I agree, and I'm afraid this is all developers will take away from TotK. And you know, anything that can simplify the development process I'm for in principle, but in TotK's case it did not serve the game well at all. Majora's Mask figured out a clever way to do asset reuse over 20 years ago, TotK doesn't have enough of the same tricks, it just reuses the world straight up and doesn't have enough interesting ideas in how it changes it to compensate for the fact that in a game about exploration they're making you explore the same world.
I can daydream up a ton of ideas about how TotK could’ve changed up its world more, but I think in principle, OoT/MM and BotW/TotK are so different in how they approach their world design that the comparison isn’t really a simple as that, imo.
Ocarina and MM have worlds that have some level of abstractness to them. They don’t account for scale, they’re segmented, they have boundaries, they’re specifically designed
for that game and it makes their worlds feel more “gamey.” Reusing the world for MM wouldn’t make sense because it was so
specifically designed for OoT.
BotW’s world is masterfully designed, but it’s something totally different. It’s absolutely massive, for one, but it’s way more “realistic.” Every single thing is defined in a single seamless space. Because of that can’t pull what they used to for depictions of Hyrule across different games where locations can shift or change size and people don’t really question it because of that abstract nature. If you’re making a BotW sequel and Gerudo desert shifts to the east side of the map it’s just way more jarring, for example.
There’s also the simple fact that the world is just so big that, at least personally, I couldn’t possibly commit all of that to memory so a lot of it still felt new even after 200 hours in BotW. There’s just tons of quiet space that was ripe to be used in a sequel, and in many cases, was used in for points of interest in TotK. You couldn’t really get that if you reused OoT’s map.
All of this really circled back to my curiosity at the long term future of the series - BotW depicted “classic” Hyrule so
definitively, so massively, so seamlessly instead of feeling like it was a curated series of levels designed specifically for a linear game, that I don’t think the team sees a point in doing that all over again for the traditional Death Mountain, Hyrule Field, Zora’s Domain, Faron Woods setup in terms of Open Air games. So I totally get why they reused it instead of arbitrarily moving shit around.
There’s enough room for even more adventures in the same Hyrule, probably even more changed than TOTK. Like, say another sequel 20 years after BotW and there’s a bustling town now built in Buttfuck, Hebra with a dungeon next to it that feels brand new because no one remembers that random snowfield with a single Korok in it from BotW. Burn down Korok forest and make it a badlands area, I don’t know. There’s so much quiet space they could play with, so I don’t think that’s the problem. I think the problem was that there wasn’t enough significant POI’s like new towns and stuff in previously unoccupied areas of BotW. Which I can get, but it personally didn’t bother me too much.

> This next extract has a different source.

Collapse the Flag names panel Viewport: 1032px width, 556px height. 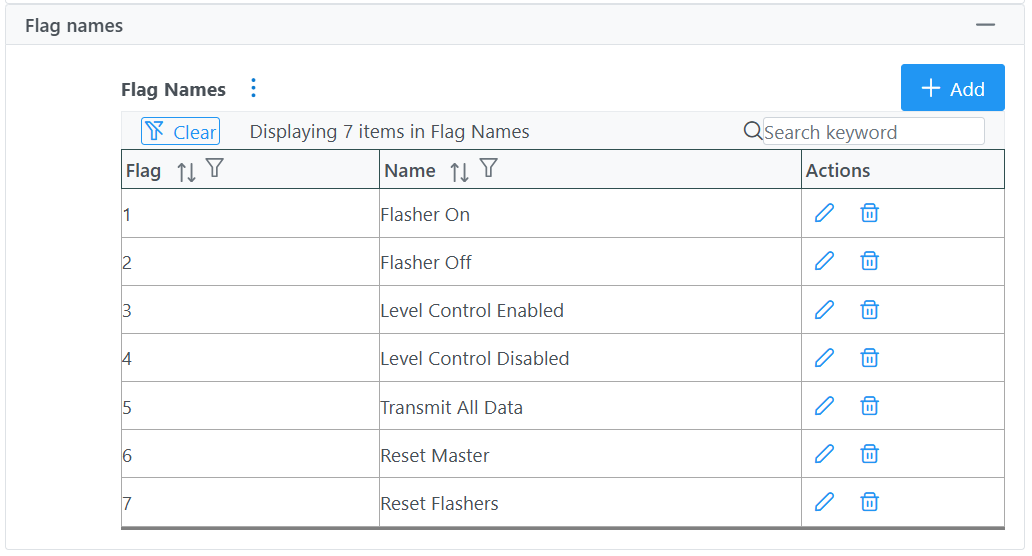985,25
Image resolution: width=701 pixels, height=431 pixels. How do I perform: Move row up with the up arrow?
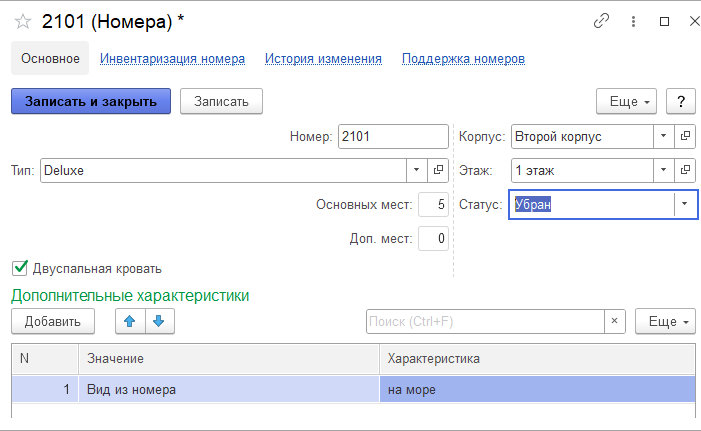point(130,321)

But yeah, now that they’ve said they’re done with that Hyrule, I think we’re in for an open air Zelda that DOESN’T rely on typical Hyrule location tropes - which is incredibly exciting to me. No death mountain, no Zora’s domain. Something completely brand new. I’m so interested to see how they handle it.
Sorry this became rambling, I just find the current state of Zelda and potential future so interesting lol.